Il tema caldo del clima
«Ci impegniamo a rafforzare le azioni per invertire la rotta di fronte al crollo della biodiversità entro il 2030». L’obiettivo di riduzione delle emissioni però non si assesta sul 2050 ma su un vago riferimento alla «metà del secolo», quindi soluzione di compromesso rispetto a quella, peggiorativa, del 2060. «Accelereremo le nostre azioni di mitigazione, adattamento e finanziamento, riconoscendo la rilevanza cruciale di raggiungere a livello globale l’azzeramento delle emissioni di gas a effetto serra o la carbon neutraliy by or around mid-century», entro o all’incirca attorno la metà del secolo.
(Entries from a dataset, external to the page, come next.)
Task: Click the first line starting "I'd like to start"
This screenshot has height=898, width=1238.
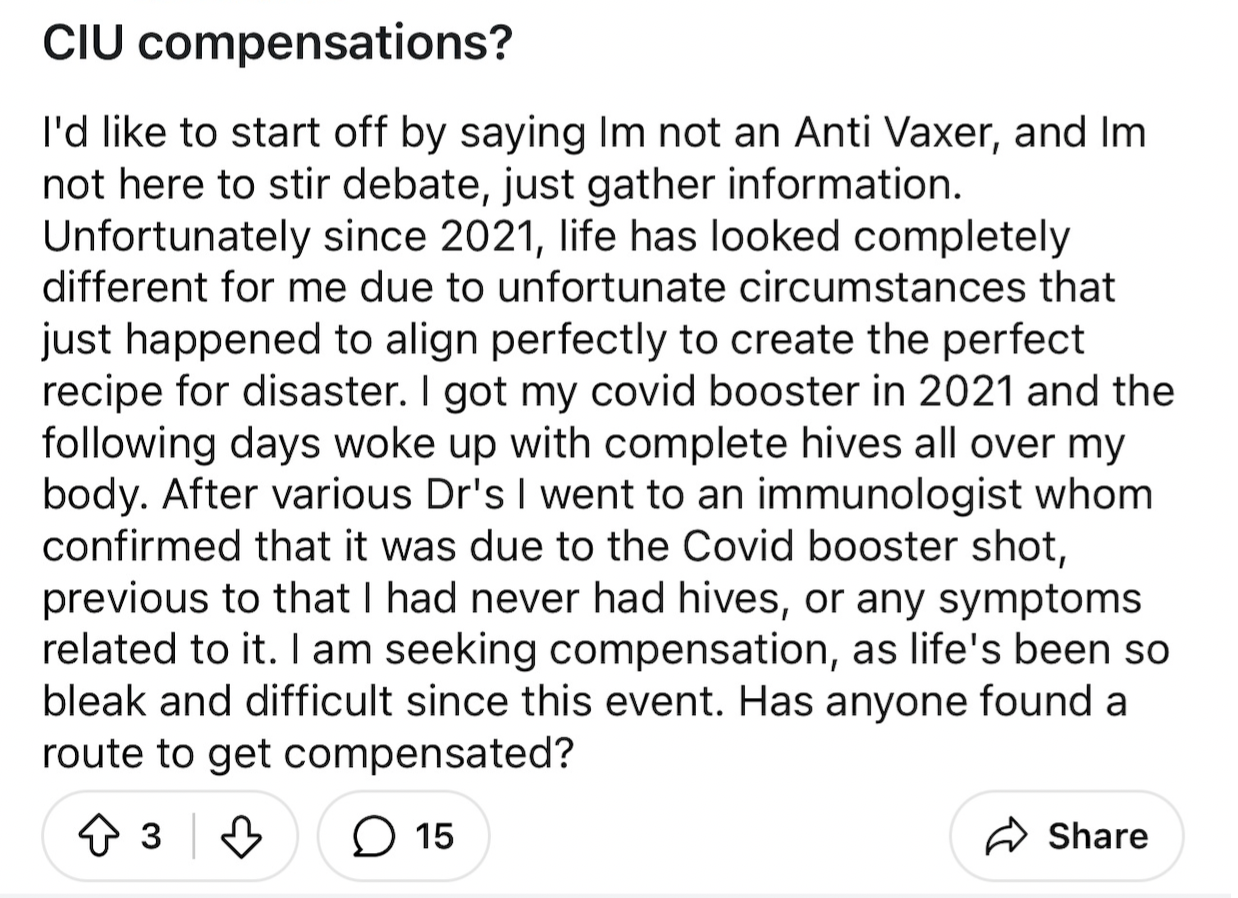Action: pos(594,133)
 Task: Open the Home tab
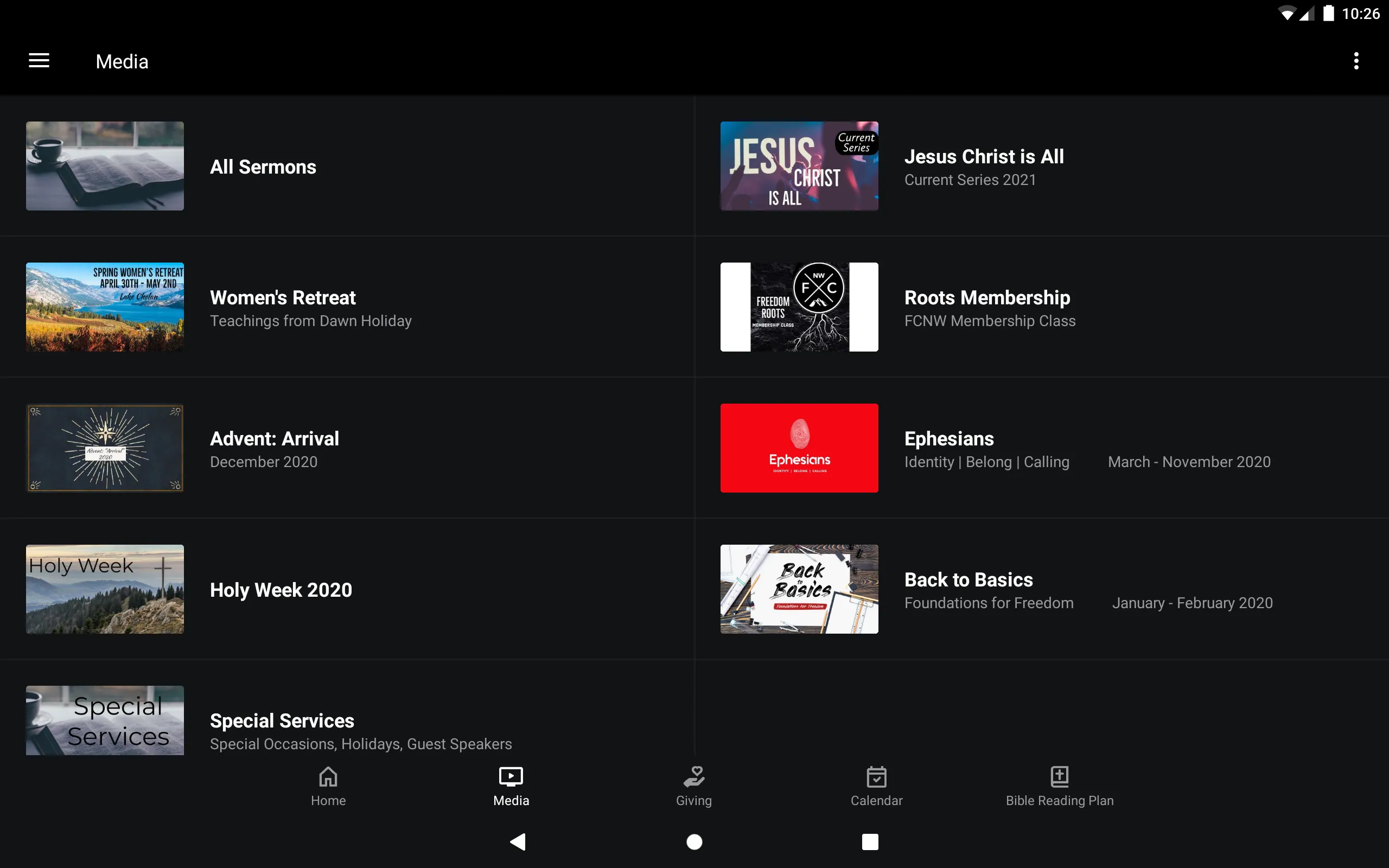point(328,786)
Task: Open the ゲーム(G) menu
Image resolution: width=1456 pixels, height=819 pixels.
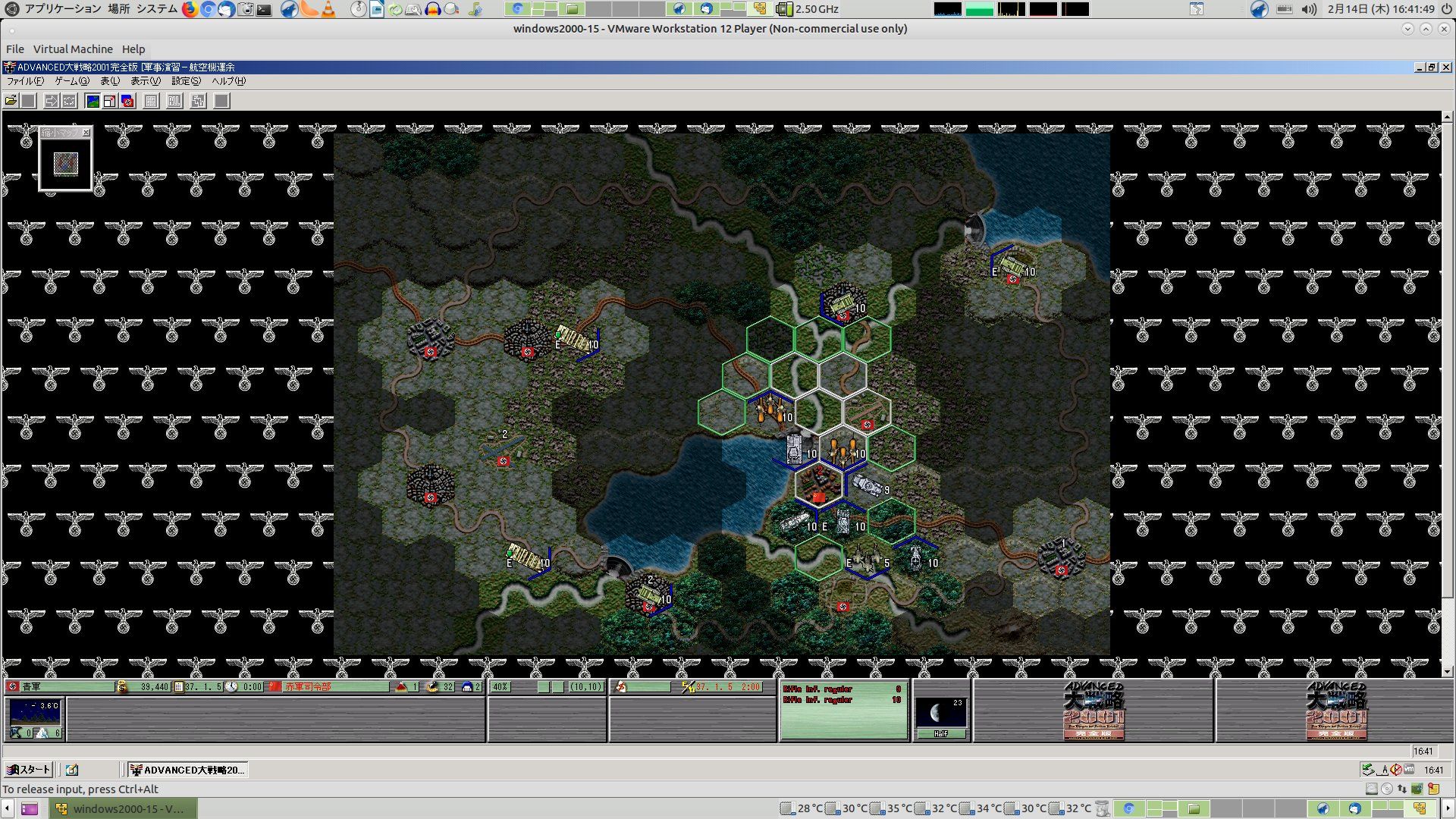Action: click(x=71, y=81)
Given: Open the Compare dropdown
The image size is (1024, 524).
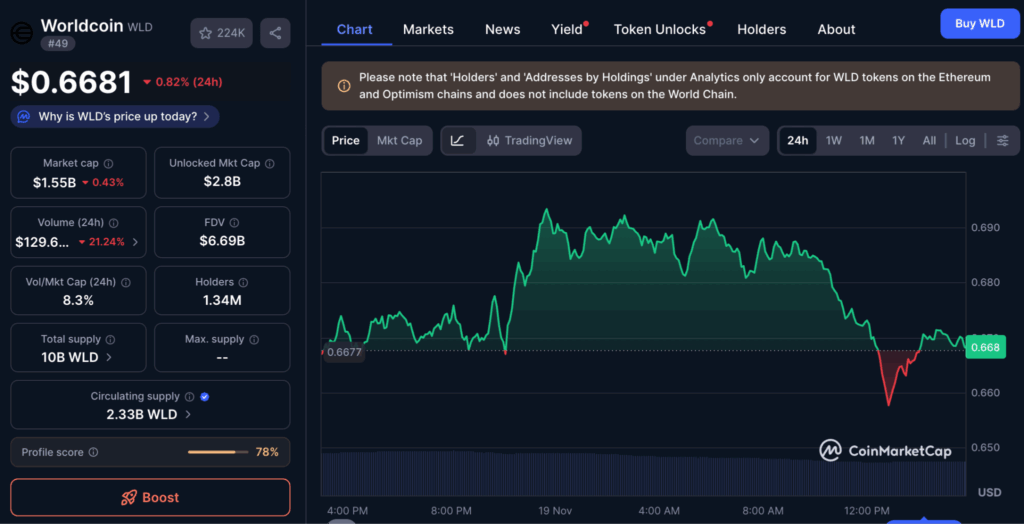Looking at the screenshot, I should point(727,141).
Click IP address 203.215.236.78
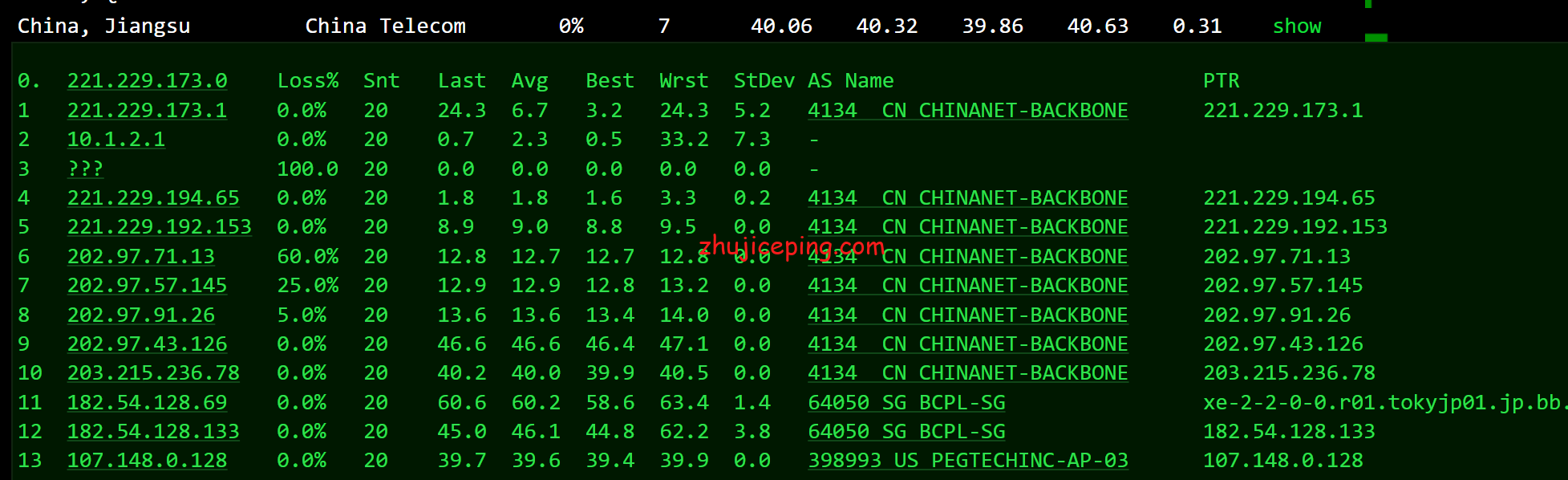 pos(153,373)
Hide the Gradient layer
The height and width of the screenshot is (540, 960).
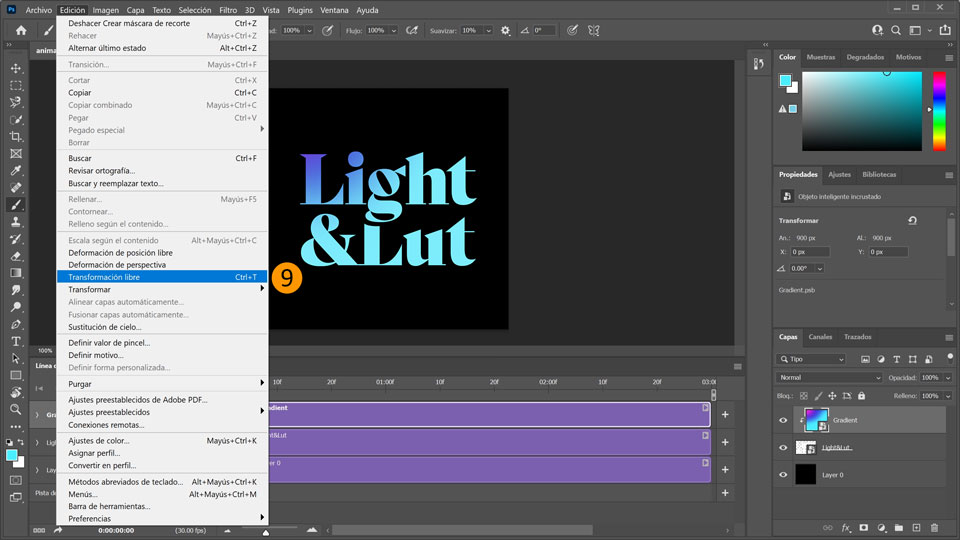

C’è bisogno di rafforzare gli sforzi globali per raggiungere gli obiettivi dell’accordo di Parigi, concordano testualmente i leader. Ma questo era già chiaro, gli accordi già presi, mentre manca una chiara roadmap su come correre ai ripari sugli errori e mancanze pregressi. Si dice ad ogni modo che «ci impegniamo, tenendo conto sia degli sviluppi scientifici più recenti che delle circostanze nazionali, a intraprendere ulteriori azioni in questo decennio e a formulare, implementare, aggiornare» i contributi promessi stabiliti a livello nazionale (NDC) e a formulare strategie di lungo termine che indichino «strade chiare e percorribili».